Your goal. An unaltered copy of the listing below is required.

Material for this exercise.
= Beginning of Section =

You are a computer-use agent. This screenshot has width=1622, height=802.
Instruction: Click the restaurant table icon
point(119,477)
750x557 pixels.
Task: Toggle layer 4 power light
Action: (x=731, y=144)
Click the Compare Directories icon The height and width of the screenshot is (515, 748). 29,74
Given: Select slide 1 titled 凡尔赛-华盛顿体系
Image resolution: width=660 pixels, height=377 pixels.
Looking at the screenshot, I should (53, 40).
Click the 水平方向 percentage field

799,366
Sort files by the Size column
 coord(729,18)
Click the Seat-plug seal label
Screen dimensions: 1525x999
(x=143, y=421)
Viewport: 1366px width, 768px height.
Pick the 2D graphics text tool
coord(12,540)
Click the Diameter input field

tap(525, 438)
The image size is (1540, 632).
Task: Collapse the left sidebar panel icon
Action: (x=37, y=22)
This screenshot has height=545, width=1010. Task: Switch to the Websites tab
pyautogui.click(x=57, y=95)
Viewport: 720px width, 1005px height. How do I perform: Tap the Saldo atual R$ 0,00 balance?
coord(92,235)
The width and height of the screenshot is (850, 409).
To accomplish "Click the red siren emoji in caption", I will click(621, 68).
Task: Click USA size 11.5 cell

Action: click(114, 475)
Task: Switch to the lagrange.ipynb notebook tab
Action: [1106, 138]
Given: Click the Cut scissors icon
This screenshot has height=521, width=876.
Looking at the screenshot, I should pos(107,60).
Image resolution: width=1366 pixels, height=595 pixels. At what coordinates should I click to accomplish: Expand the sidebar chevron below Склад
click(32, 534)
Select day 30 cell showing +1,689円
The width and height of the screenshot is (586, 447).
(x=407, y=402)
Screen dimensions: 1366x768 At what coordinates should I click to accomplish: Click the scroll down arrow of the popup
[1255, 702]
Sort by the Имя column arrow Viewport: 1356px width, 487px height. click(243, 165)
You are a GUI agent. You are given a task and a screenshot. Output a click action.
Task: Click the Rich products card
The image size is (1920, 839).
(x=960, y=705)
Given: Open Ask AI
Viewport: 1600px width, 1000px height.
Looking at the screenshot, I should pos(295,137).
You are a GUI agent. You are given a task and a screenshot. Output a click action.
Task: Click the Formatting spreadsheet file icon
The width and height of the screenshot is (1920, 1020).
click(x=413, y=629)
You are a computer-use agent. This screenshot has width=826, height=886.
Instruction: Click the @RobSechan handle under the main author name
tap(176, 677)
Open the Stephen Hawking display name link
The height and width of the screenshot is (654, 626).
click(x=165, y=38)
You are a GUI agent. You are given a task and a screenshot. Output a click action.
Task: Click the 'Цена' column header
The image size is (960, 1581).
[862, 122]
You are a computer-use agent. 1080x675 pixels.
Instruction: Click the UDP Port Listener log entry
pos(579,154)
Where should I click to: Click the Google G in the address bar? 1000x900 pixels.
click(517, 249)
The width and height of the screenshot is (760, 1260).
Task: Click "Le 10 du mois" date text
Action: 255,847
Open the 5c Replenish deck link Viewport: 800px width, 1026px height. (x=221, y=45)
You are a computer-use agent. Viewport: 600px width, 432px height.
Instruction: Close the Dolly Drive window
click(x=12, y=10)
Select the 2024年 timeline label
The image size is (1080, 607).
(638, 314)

= End of Section =

Task result.
You are a computer-use agent. This screenshot has width=1622, height=802.
Instruction: Click the restaurant table icon
point(119,477)
750x557 pixels.
Task: Toggle layer 4 power light
Action: (x=731, y=144)
Click the Compare Directories icon The height and width of the screenshot is (515, 748). 29,74
Given: Select slide 1 titled 凡尔赛-华盛顿体系
Image resolution: width=660 pixels, height=377 pixels.
Looking at the screenshot, I should (53, 40).
Click the 水平方向 percentage field

799,366
Sort files by the Size column
 coord(729,18)
Click the Seat-plug seal label
Screen dimensions: 1525x999
(x=143, y=421)
Viewport: 1366px width, 768px height.
Pick the 2D graphics text tool
coord(12,540)
Click the Diameter input field

tap(525, 438)
The image size is (1540, 632).
Task: Collapse the left sidebar panel icon
Action: (x=37, y=22)
This screenshot has height=545, width=1010. Task: Switch to the Websites tab
pyautogui.click(x=57, y=95)
Viewport: 720px width, 1005px height. How do I perform: Tap the Saldo atual R$ 0,00 balance?
coord(92,235)
The width and height of the screenshot is (850, 409).
To accomplish "Click the red siren emoji in caption", I will click(621, 68).
Task: Click USA size 11.5 cell

Action: click(114, 475)
Task: Switch to the lagrange.ipynb notebook tab
Action: [1106, 138]
Given: Click the Cut scissors icon
This screenshot has height=521, width=876.
Looking at the screenshot, I should pos(107,60).
Image resolution: width=1366 pixels, height=595 pixels. At what coordinates should I click to accomplish: Expand the sidebar chevron below Склад
click(32, 534)
Select day 30 cell showing +1,689円
The width and height of the screenshot is (586, 447).
(x=407, y=402)
Screen dimensions: 1366x768 At what coordinates should I click to accomplish: Click the scroll down arrow of the popup
[1255, 702]
Sort by the Имя column arrow Viewport: 1356px width, 487px height. click(243, 165)
You are a GUI agent. You are given a task and a screenshot. Output a click action.
Task: Click the Rich products card
The image size is (1920, 839).
(x=960, y=705)
Given: Open Ask AI
Viewport: 1600px width, 1000px height.
Looking at the screenshot, I should pos(295,137).
You are a GUI agent. You are given a task and a screenshot. Output a click action.
Task: Click the Formatting spreadsheet file icon
The width and height of the screenshot is (1920, 1020).
click(x=413, y=629)
You are a computer-use agent. This screenshot has width=826, height=886.
Instruction: Click the @RobSechan handle under the main author name
tap(176, 677)
Open the Stephen Hawking display name link
The height and width of the screenshot is (654, 626).
click(x=165, y=38)
You are a GUI agent. You are given a task and a screenshot. Output a click action.
Task: Click the 'Цена' column header
The image size is (960, 1581).
[862, 122]
You are a computer-use agent. 1080x675 pixels.
Instruction: Click the UDP Port Listener log entry
pos(579,154)
Where should I click to: Click the Google G in the address bar? 1000x900 pixels.
click(517, 249)
The width and height of the screenshot is (760, 1260).
Task: Click "Le 10 du mois" date text
Action: 255,847
Open the 5c Replenish deck link Viewport: 800px width, 1026px height. (x=221, y=45)
You are a computer-use agent. Viewport: 600px width, 432px height.
Instruction: Close the Dolly Drive window
click(x=12, y=10)
Select the 2024年 timeline label
The image size is (1080, 607).
(638, 314)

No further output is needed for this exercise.